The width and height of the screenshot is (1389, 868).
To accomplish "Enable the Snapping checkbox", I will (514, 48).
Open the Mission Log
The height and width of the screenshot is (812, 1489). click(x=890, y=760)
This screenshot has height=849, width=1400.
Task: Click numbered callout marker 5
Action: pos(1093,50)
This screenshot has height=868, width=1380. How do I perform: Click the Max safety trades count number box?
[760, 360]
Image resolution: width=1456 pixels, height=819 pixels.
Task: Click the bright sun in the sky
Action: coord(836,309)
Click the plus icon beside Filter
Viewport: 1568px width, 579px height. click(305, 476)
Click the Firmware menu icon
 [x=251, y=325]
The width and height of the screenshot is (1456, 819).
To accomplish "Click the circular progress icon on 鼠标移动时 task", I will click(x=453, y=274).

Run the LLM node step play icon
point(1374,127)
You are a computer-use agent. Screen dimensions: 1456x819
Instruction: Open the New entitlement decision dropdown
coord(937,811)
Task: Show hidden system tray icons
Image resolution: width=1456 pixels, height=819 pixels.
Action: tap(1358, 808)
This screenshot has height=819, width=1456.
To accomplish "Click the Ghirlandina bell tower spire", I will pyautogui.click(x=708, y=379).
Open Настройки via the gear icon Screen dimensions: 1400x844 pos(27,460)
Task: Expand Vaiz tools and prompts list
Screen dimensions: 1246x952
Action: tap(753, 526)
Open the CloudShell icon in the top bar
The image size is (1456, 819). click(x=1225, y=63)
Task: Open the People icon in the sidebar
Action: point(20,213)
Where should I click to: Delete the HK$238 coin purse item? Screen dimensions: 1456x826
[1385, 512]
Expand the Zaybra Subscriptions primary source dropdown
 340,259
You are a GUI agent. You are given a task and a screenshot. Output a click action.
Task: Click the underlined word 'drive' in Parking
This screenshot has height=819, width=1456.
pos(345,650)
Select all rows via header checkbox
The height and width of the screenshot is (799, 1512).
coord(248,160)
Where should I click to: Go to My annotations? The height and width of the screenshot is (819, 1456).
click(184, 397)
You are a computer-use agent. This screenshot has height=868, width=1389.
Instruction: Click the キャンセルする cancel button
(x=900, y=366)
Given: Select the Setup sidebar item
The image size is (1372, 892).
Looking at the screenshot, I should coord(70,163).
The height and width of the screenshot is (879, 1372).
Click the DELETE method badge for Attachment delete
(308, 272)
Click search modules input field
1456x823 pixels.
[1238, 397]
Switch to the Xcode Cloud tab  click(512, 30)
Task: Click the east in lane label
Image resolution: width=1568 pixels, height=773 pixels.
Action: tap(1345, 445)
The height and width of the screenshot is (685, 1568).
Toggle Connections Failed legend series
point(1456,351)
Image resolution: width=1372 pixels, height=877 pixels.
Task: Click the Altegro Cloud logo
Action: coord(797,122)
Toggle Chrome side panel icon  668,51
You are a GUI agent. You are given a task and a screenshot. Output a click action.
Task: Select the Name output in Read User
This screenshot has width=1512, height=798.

### PROBLEM
Search the entries above for "checkbox". Return every line that has it.

### SOLUTION TO THE EXERCISE
To accomplish "Enable the Snapping checkbox", I will (514, 48).
Select all rows via header checkbox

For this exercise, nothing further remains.